_What this task involves_.
What's needed is an exact retyping of the lines from the start of the listing up to and including the line with "Медийная реклама (112, 1614)", minus any pictures.

_Material for this task_.
------------------------------------------------------------------------

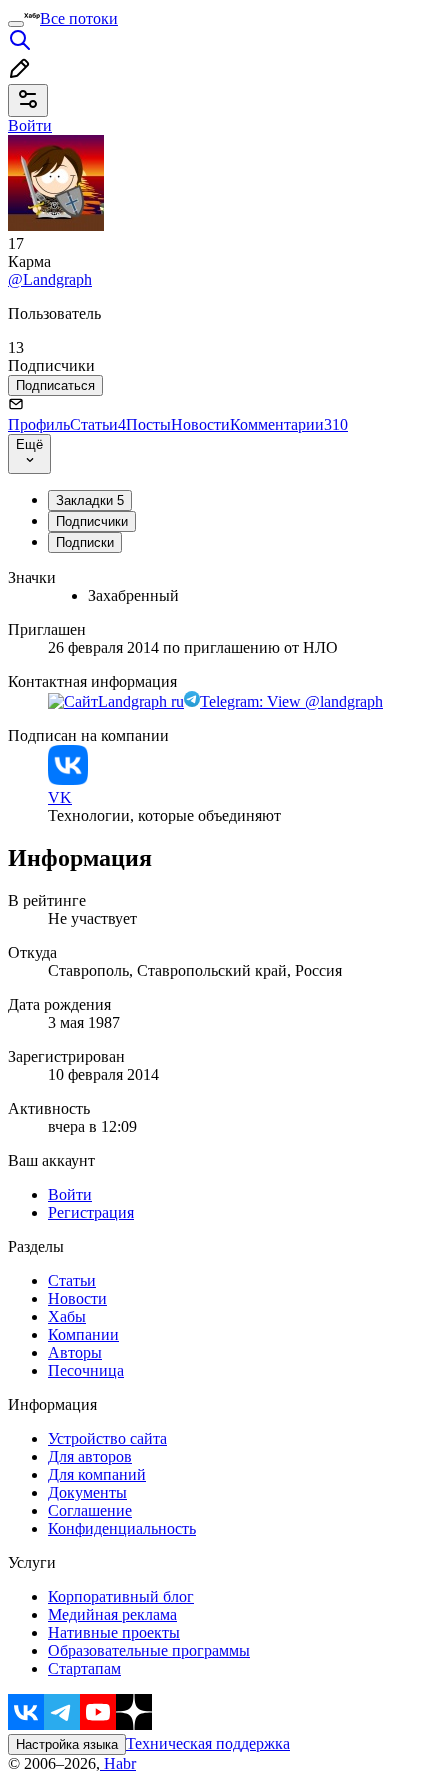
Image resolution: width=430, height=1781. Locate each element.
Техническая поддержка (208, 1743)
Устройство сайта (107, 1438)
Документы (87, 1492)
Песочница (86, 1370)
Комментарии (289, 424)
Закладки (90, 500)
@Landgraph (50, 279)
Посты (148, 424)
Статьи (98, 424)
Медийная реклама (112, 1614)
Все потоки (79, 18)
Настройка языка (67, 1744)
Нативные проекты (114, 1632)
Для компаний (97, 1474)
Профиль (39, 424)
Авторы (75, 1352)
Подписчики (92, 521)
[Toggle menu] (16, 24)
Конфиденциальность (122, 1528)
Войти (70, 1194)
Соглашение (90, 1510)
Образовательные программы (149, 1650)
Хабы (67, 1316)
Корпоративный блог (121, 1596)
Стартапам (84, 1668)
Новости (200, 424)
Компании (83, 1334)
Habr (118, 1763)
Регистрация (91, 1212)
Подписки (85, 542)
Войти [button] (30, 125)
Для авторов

------------------------------------------------------------------------

_Solution for this problem_.
Image resolution: width=430, height=1781. Locate each element.
Техническая поддержка (208, 1743)
Устройство сайта (107, 1438)
Документы (87, 1492)
Песочница (86, 1370)
Комментарии (289, 424)
Закладки (90, 500)
@Landgraph (50, 279)
Посты (148, 424)
Статьи (98, 424)
Медийная реклама (112, 1614)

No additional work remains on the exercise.